_WRITTEN REQUEST_
Could you format the material below as a numbered list, starting at the line with "Open the dropdown showing Input value" and ending at the line with "click(x=187, y=73)" (both included), with blank lines left out?

_DATA_
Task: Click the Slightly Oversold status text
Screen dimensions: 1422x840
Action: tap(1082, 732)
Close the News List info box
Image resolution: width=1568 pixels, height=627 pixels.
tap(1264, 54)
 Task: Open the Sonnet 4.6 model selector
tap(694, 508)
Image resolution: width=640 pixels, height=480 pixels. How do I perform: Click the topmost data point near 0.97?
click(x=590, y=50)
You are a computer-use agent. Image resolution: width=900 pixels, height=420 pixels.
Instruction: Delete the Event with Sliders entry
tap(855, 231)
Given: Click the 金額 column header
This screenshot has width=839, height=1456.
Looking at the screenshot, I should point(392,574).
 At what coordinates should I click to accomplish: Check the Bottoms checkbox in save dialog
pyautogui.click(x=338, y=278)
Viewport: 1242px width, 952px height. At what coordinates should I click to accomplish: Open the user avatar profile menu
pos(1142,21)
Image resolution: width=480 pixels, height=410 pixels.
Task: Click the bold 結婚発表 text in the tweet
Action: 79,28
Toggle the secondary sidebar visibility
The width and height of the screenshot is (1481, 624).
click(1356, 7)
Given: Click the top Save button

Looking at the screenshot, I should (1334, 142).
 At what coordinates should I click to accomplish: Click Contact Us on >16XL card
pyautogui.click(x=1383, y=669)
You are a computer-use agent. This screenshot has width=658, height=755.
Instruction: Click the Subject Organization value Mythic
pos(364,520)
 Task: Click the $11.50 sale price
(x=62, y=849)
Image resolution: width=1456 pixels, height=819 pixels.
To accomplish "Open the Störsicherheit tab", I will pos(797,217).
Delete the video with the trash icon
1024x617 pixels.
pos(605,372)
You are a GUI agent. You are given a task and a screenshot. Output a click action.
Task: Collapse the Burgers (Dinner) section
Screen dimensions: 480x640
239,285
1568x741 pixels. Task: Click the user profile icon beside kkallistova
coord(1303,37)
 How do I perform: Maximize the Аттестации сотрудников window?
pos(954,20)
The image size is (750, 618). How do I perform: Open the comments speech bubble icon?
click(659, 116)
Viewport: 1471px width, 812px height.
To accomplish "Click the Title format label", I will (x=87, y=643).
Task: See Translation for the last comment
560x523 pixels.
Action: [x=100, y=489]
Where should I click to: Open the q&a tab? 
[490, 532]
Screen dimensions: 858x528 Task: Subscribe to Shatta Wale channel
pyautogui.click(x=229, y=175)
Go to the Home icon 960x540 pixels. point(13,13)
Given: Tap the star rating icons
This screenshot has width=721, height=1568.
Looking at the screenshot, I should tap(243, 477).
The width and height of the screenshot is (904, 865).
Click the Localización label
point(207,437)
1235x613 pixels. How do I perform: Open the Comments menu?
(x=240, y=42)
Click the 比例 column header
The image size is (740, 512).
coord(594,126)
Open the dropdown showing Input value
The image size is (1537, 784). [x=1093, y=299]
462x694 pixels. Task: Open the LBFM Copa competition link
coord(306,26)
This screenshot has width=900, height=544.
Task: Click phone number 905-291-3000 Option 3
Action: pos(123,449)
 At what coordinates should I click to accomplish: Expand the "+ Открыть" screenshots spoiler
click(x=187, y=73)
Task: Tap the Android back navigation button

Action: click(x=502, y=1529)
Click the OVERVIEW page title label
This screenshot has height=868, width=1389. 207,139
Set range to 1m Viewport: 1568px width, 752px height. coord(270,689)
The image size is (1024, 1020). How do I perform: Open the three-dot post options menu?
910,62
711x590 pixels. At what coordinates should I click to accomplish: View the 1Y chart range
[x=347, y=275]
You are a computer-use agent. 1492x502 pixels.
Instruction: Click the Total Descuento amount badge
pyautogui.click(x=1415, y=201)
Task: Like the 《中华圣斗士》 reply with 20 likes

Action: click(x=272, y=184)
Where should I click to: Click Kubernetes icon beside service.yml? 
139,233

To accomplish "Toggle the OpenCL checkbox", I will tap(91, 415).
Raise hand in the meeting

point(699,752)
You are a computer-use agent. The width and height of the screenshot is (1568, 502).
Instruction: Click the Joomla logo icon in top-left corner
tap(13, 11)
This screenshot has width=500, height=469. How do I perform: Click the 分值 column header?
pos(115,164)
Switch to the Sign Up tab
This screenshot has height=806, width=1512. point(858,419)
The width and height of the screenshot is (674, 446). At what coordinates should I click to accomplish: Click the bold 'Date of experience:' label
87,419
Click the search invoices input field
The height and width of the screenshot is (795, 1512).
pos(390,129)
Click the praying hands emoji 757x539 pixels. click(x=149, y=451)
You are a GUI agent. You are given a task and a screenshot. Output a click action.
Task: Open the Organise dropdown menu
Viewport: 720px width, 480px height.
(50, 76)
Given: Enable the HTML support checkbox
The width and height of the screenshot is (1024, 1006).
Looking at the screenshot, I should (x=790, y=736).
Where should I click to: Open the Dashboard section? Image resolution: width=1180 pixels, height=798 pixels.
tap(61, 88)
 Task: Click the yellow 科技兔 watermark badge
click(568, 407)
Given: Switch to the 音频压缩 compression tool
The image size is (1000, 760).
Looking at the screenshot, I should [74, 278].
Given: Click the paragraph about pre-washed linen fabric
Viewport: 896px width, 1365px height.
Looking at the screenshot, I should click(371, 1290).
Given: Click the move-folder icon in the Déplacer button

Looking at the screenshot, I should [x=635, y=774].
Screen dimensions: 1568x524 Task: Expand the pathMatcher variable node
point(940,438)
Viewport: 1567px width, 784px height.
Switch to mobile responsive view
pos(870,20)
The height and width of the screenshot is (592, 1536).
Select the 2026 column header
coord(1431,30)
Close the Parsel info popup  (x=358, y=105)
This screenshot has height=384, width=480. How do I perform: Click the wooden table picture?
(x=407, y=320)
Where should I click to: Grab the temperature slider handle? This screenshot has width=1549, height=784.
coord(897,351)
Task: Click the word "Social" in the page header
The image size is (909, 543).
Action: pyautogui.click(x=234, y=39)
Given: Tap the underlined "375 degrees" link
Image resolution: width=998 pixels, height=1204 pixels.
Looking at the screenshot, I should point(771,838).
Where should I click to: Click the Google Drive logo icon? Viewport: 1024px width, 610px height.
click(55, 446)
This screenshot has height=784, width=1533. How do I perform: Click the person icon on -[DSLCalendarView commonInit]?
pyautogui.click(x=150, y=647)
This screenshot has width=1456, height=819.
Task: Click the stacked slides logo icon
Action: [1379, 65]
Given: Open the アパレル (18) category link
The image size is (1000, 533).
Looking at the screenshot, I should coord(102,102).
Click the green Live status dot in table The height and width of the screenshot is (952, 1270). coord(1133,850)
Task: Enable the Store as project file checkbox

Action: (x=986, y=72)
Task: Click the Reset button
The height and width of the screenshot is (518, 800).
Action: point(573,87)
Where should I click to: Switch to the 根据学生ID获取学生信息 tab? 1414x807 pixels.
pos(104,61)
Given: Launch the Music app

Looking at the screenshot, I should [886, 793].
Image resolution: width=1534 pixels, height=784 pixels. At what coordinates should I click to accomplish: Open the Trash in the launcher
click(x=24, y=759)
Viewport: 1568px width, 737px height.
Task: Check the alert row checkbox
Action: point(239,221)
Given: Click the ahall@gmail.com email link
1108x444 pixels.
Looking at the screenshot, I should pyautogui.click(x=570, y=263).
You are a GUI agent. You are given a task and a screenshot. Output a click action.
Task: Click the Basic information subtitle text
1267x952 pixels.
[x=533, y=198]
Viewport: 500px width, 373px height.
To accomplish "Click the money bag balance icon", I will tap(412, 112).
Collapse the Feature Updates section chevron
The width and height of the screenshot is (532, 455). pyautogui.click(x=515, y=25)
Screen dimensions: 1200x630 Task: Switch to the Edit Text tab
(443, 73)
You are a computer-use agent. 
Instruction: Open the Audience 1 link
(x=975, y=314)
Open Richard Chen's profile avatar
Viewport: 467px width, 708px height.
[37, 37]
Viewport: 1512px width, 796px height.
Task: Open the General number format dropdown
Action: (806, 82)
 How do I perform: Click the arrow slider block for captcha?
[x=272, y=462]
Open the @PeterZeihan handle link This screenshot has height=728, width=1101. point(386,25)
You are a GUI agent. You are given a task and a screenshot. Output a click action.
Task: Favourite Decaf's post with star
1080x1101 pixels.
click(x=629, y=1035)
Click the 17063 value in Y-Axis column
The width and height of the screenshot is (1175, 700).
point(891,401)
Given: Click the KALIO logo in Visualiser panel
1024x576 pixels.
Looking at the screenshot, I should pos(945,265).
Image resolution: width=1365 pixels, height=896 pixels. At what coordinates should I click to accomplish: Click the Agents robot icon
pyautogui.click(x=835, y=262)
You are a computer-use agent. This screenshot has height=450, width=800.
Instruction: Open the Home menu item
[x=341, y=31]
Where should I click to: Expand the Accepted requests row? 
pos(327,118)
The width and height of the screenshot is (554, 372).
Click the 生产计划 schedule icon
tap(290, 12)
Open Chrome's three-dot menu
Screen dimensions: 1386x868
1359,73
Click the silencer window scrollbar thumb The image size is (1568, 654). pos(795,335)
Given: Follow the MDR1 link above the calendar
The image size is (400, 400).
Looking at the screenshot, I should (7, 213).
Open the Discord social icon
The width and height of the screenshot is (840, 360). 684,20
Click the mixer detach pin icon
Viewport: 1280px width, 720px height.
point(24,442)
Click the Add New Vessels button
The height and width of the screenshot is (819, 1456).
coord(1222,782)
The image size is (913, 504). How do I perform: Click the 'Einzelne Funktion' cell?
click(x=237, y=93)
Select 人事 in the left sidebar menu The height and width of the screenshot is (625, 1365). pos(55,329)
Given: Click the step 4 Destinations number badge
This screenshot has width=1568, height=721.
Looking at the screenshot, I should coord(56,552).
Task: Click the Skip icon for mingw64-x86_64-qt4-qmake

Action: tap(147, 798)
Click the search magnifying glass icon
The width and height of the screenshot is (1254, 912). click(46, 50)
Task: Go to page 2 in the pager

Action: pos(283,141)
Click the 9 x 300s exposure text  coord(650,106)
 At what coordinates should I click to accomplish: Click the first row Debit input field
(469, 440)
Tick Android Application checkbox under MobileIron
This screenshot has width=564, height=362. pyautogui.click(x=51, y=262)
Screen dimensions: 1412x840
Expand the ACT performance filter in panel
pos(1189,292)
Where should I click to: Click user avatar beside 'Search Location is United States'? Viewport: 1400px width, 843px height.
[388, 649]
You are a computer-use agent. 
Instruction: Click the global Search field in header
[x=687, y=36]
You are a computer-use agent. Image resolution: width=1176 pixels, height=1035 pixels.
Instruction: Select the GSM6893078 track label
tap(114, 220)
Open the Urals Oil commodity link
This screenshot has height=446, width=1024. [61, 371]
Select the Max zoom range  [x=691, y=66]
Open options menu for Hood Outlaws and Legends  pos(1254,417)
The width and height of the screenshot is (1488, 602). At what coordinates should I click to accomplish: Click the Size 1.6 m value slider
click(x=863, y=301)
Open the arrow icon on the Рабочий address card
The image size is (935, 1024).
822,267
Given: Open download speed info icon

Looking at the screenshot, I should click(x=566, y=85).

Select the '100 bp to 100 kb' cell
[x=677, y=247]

_SOLUTION TO THIS EXERCISE_
1. Open the dropdown showing Input value
2. The image size is (1537, 784). [x=1093, y=299]
3. 462x694 pixels. Task: Open the LBFM Copa competition link
4. coord(306,26)
5. This screenshot has width=900, height=544.
6. Task: Click phone number 905-291-3000 Option 3
7. Action: pos(123,449)
8.  At what coordinates should I click to accomplish: Expand the "+ Открыть" screenshots spoiler
9. click(x=187, y=73)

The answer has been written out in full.